→ Task to carry out
Everything in the records should be repeated exactly, down to the last character.

→ Information supplied
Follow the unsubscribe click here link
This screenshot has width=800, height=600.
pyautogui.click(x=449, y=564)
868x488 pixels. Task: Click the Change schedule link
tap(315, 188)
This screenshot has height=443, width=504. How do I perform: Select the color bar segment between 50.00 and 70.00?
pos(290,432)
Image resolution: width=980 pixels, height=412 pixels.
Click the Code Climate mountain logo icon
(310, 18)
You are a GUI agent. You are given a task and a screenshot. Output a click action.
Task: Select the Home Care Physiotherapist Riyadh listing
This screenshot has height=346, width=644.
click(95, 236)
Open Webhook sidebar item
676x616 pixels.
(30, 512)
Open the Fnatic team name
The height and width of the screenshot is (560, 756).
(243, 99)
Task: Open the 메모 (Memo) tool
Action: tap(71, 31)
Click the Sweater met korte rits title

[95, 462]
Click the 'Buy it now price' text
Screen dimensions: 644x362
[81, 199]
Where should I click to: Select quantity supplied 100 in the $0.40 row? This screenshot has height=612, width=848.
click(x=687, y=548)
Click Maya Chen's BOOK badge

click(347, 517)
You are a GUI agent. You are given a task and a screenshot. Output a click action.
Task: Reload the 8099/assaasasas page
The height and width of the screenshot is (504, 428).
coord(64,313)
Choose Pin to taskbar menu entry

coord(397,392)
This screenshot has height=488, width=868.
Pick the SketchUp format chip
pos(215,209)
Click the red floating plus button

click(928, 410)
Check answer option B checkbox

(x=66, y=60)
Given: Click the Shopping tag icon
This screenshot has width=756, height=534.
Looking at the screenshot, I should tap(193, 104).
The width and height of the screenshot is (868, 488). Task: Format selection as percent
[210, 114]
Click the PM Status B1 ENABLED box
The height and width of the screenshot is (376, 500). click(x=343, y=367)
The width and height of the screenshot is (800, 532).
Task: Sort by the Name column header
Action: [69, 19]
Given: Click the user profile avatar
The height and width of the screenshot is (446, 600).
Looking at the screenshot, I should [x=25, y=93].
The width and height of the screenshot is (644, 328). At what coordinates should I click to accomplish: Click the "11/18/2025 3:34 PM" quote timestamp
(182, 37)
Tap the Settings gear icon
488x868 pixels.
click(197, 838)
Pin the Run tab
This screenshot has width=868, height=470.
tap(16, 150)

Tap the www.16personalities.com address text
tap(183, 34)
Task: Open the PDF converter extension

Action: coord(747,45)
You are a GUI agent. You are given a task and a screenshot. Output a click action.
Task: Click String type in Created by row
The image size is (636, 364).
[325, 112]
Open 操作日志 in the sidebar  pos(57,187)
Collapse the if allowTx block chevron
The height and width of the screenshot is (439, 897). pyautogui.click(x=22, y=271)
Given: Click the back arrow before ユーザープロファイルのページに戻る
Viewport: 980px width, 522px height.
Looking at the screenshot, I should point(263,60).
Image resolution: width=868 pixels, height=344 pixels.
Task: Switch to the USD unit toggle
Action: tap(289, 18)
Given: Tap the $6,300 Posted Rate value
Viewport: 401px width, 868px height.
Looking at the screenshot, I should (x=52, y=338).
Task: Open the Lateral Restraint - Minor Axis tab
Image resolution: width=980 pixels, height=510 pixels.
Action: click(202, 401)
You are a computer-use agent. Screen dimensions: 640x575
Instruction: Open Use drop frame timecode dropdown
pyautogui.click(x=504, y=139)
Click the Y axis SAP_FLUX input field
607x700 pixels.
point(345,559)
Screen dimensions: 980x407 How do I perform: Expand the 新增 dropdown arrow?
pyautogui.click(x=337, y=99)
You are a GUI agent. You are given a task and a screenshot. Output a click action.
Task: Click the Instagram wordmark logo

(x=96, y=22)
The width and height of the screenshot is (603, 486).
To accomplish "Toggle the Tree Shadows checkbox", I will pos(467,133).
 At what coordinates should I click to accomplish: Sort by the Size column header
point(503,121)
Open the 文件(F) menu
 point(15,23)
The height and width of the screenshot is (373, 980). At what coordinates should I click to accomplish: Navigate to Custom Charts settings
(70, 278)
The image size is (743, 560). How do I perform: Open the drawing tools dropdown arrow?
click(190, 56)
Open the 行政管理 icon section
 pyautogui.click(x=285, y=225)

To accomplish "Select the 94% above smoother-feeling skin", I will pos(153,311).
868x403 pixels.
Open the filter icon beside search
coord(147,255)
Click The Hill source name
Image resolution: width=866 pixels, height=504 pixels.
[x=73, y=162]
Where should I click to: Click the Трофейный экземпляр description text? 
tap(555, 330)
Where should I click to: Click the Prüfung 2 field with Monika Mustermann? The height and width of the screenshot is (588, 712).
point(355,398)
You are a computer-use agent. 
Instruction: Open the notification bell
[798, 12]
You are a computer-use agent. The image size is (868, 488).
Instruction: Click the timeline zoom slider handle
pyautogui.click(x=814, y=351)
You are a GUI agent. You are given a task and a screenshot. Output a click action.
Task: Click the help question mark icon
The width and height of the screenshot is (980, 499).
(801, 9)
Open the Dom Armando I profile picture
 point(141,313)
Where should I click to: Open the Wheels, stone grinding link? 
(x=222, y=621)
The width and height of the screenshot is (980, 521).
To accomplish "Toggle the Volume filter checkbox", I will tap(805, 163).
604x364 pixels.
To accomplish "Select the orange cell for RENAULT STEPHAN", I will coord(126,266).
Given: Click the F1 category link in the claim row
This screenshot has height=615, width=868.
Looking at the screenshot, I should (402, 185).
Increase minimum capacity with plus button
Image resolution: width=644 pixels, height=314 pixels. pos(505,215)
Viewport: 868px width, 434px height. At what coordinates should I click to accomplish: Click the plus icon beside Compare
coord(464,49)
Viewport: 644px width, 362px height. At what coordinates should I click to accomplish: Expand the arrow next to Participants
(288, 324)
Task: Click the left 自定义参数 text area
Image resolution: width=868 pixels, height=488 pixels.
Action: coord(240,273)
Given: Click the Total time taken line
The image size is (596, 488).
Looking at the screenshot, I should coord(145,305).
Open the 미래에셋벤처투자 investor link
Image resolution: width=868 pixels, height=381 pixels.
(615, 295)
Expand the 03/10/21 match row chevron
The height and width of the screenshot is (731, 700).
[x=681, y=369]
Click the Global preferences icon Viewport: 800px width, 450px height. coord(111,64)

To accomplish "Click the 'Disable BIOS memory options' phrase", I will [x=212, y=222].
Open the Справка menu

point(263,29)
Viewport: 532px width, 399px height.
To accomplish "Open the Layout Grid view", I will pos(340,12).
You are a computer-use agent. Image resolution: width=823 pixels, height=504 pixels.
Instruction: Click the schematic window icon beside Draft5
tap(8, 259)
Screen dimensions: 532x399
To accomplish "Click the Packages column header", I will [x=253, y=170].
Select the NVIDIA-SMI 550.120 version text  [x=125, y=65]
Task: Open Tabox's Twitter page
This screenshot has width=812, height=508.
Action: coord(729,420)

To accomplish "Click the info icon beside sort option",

→ Written reply
Follow the unsubscribe click here link
This screenshot has width=800, height=600.
pyautogui.click(x=449, y=564)
868x488 pixels. Task: Click the Change schedule link
tap(315, 188)
This screenshot has height=443, width=504. How do I perform: Select the color bar segment between 50.00 and 70.00?
pos(290,432)
Image resolution: width=980 pixels, height=412 pixels.
Click the Code Climate mountain logo icon
(310, 18)
You are a GUI agent. You are given a task and a screenshot. Output a click action.
Task: Select the Home Care Physiotherapist Riyadh listing
This screenshot has height=346, width=644.
click(95, 236)
Open Webhook sidebar item
676x616 pixels.
(30, 512)
Open the Fnatic team name
The height and width of the screenshot is (560, 756).
(243, 99)
Task: Open the 메모 (Memo) tool
Action: tap(71, 31)
Click the Sweater met korte rits title

[95, 462]
Click the 'Buy it now price' text
Screen dimensions: 644x362
[81, 199]
Where should I click to: Select quantity supplied 100 in the $0.40 row? This screenshot has height=612, width=848.
click(x=687, y=548)
Click Maya Chen's BOOK badge

click(347, 517)
You are a GUI agent. You are given a task and a screenshot. Output a click action.
Task: Reload the 8099/assaasasas page
The height and width of the screenshot is (504, 428).
coord(64,313)
Choose Pin to taskbar menu entry

coord(397,392)
This screenshot has height=488, width=868.
Pick the SketchUp format chip
pos(215,209)
Click the red floating plus button

click(928, 410)
Check answer option B checkbox

(x=66, y=60)
Given: Click the Shopping tag icon
This screenshot has width=756, height=534.
Looking at the screenshot, I should tap(193, 104).
The width and height of the screenshot is (868, 488). Task: Format selection as percent
[210, 114]
Click the PM Status B1 ENABLED box
The height and width of the screenshot is (376, 500). click(x=343, y=367)
The width and height of the screenshot is (800, 532).
Task: Sort by the Name column header
Action: [69, 19]
Given: Click the user profile avatar
The height and width of the screenshot is (446, 600).
Looking at the screenshot, I should [x=25, y=93].
The width and height of the screenshot is (644, 328). At what coordinates should I click to accomplish: Click the "11/18/2025 3:34 PM" quote timestamp
(182, 37)
Tap the Settings gear icon
488x868 pixels.
click(197, 838)
Pin the Run tab
This screenshot has width=868, height=470.
tap(16, 150)

Tap the www.16personalities.com address text
tap(183, 34)
Task: Open the PDF converter extension

Action: coord(747,45)
You are a GUI agent. You are given a task and a screenshot. Output a click action.
Task: Click String type in Created by row
The image size is (636, 364).
[325, 112]
Open 操作日志 in the sidebar  pos(57,187)
Collapse the if allowTx block chevron
The height and width of the screenshot is (439, 897). pyautogui.click(x=22, y=271)
Given: Click the back arrow before ユーザープロファイルのページに戻る
Viewport: 980px width, 522px height.
Looking at the screenshot, I should point(263,60).
Image resolution: width=868 pixels, height=344 pixels.
Task: Switch to the USD unit toggle
Action: tap(289, 18)
Given: Tap the $6,300 Posted Rate value
Viewport: 401px width, 868px height.
Looking at the screenshot, I should (x=52, y=338).
Task: Open the Lateral Restraint - Minor Axis tab
Image resolution: width=980 pixels, height=510 pixels.
Action: click(202, 401)
You are a computer-use agent. Screen dimensions: 640x575
Instruction: Open Use drop frame timecode dropdown
pyautogui.click(x=504, y=139)
Click the Y axis SAP_FLUX input field
607x700 pixels.
point(345,559)
Screen dimensions: 980x407 How do I perform: Expand the 新增 dropdown arrow?
pyautogui.click(x=337, y=99)
You are a GUI agent. You are given a task and a screenshot. Output a click action.
Task: Click the Instagram wordmark logo

(x=96, y=22)
The width and height of the screenshot is (603, 486).
To accomplish "Toggle the Tree Shadows checkbox", I will pos(467,133).
 At what coordinates should I click to accomplish: Sort by the Size column header
point(503,121)
Open the 文件(F) menu
 point(15,23)
The height and width of the screenshot is (373, 980). At what coordinates should I click to accomplish: Navigate to Custom Charts settings
(70, 278)
The image size is (743, 560). How do I perform: Open the drawing tools dropdown arrow?
click(190, 56)
Open the 行政管理 icon section
 pyautogui.click(x=285, y=225)

To accomplish "Select the 94% above smoother-feeling skin", I will pos(153,311).
868x403 pixels.
Open the filter icon beside search
coord(147,255)
Click The Hill source name
Image resolution: width=866 pixels, height=504 pixels.
[x=73, y=162]
Where should I click to: Click the Трофейный экземпляр description text? 
tap(555, 330)
Where should I click to: Click the Prüfung 2 field with Monika Mustermann? The height and width of the screenshot is (588, 712).
point(355,398)
You are a computer-use agent. 
Instruction: Open the notification bell
[798, 12]
You are a computer-use agent. The image size is (868, 488).
Instruction: Click the timeline zoom slider handle
pyautogui.click(x=814, y=351)
You are a GUI agent. You are given a task and a screenshot. Output a click action.
Task: Click the help question mark icon
The width and height of the screenshot is (980, 499).
(801, 9)
Open the Dom Armando I profile picture
 point(141,313)
Where should I click to: Open the Wheels, stone grinding link? 
(x=222, y=621)
The width and height of the screenshot is (980, 521).
To accomplish "Toggle the Volume filter checkbox", I will tap(805, 163).
604x364 pixels.
To accomplish "Select the orange cell for RENAULT STEPHAN", I will coord(126,266).
Given: Click the F1 category link in the claim row
This screenshot has height=615, width=868.
Looking at the screenshot, I should (402, 185).
Increase minimum capacity with plus button
Image resolution: width=644 pixels, height=314 pixels. pos(505,215)
Viewport: 868px width, 434px height. At what coordinates should I click to accomplish: Click the plus icon beside Compare
coord(464,49)
Viewport: 644px width, 362px height. At what coordinates should I click to accomplish: Expand the arrow next to Participants
(288, 324)
Task: Click the left 自定义参数 text area
Image resolution: width=868 pixels, height=488 pixels.
Action: coord(240,273)
Given: Click the Total time taken line
The image size is (596, 488).
Looking at the screenshot, I should coord(145,305).
Open the 미래에셋벤처투자 investor link
Image resolution: width=868 pixels, height=381 pixels.
(615, 295)
Expand the 03/10/21 match row chevron
The height and width of the screenshot is (731, 700).
[x=681, y=369]
Click the Global preferences icon Viewport: 800px width, 450px height. coord(111,64)

To accomplish "Click the 'Disable BIOS memory options' phrase", I will [x=212, y=222].
Open the Справка menu

point(263,29)
Viewport: 532px width, 399px height.
To accomplish "Open the Layout Grid view", I will pos(340,12).
You are a computer-use agent. Image resolution: width=823 pixels, height=504 pixels.
Instruction: Click the schematic window icon beside Draft5
tap(8, 259)
Screen dimensions: 532x399
To accomplish "Click the Packages column header", I will [x=253, y=170].
Select the NVIDIA-SMI 550.120 version text  [x=125, y=65]
Task: Open Tabox's Twitter page
This screenshot has width=812, height=508.
Action: coord(729,420)

To accomplish "Click the info icon beside sort option",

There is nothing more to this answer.